* _Extracted records_:
*** Block opens ***

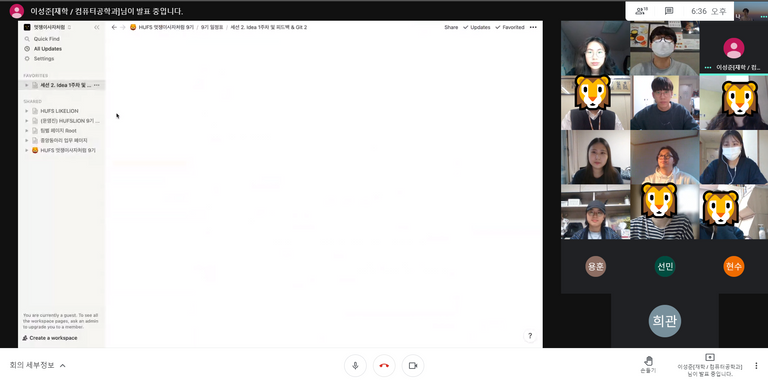768x382 pixels.
Task: Open Notion help question mark button
Action: pos(529,336)
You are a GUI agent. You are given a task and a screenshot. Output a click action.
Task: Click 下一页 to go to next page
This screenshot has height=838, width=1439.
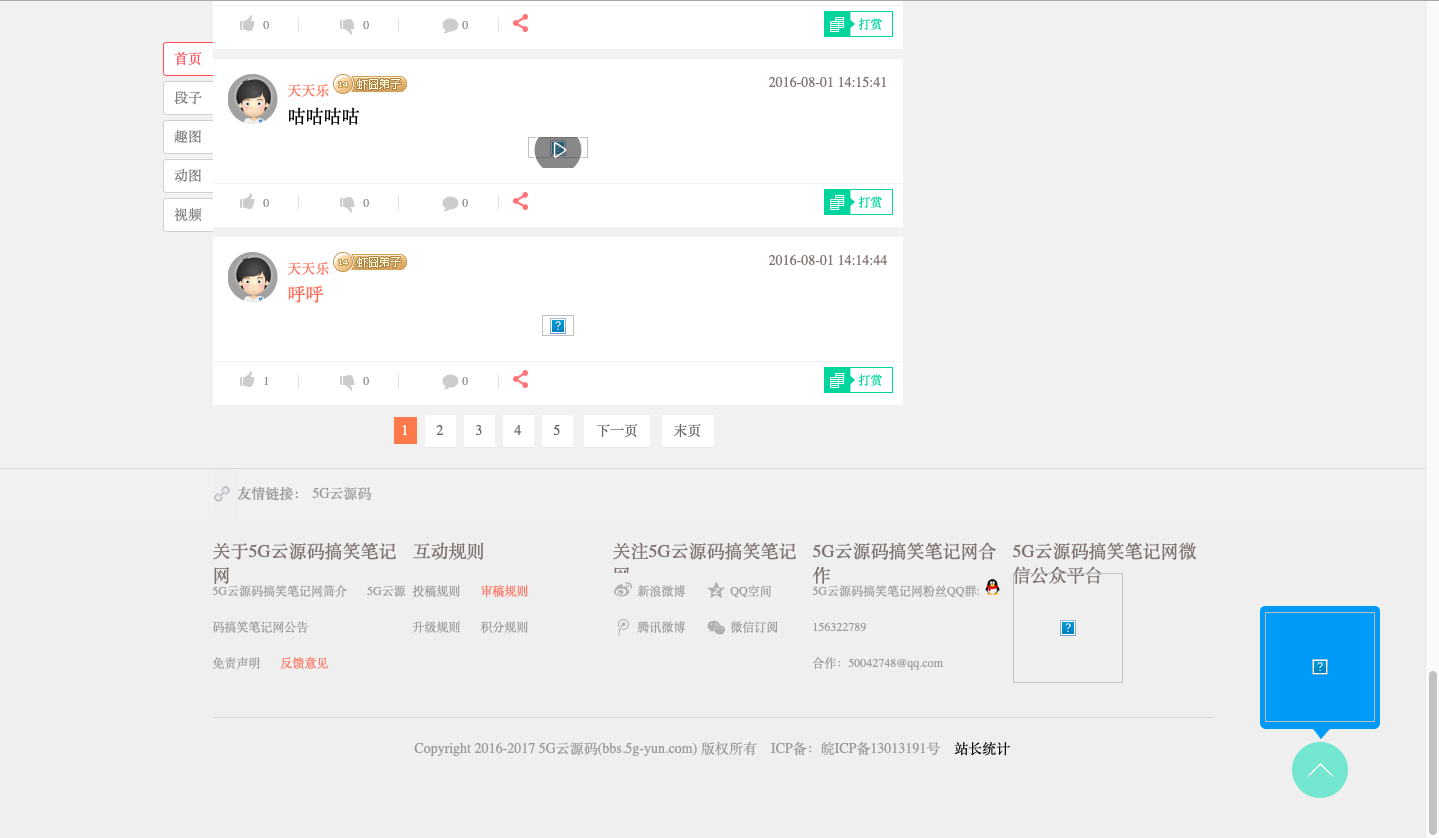[617, 430]
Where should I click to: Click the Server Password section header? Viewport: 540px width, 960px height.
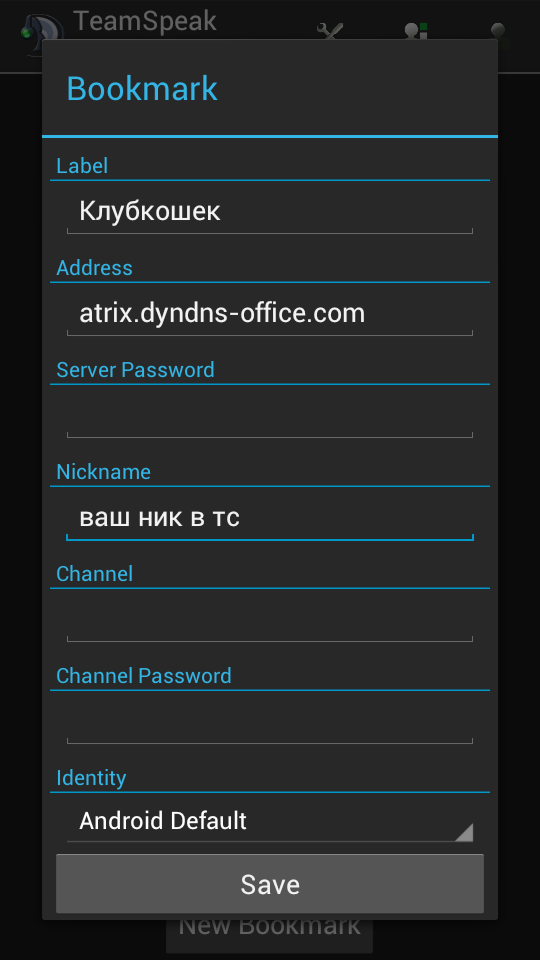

*** Block closes ***

* _The task_:
Once the line holding "Task: Click 下一页 to go to next page" is found, copy it and each later line exactly through the end of the data, leaving out the pictures.

* _Finished task_:
Task: Click 下一页 to go to next page
This screenshot has height=838, width=1439.
[617, 430]
Where should I click to: Click the Server Password section header? Viewport: 540px width, 960px height.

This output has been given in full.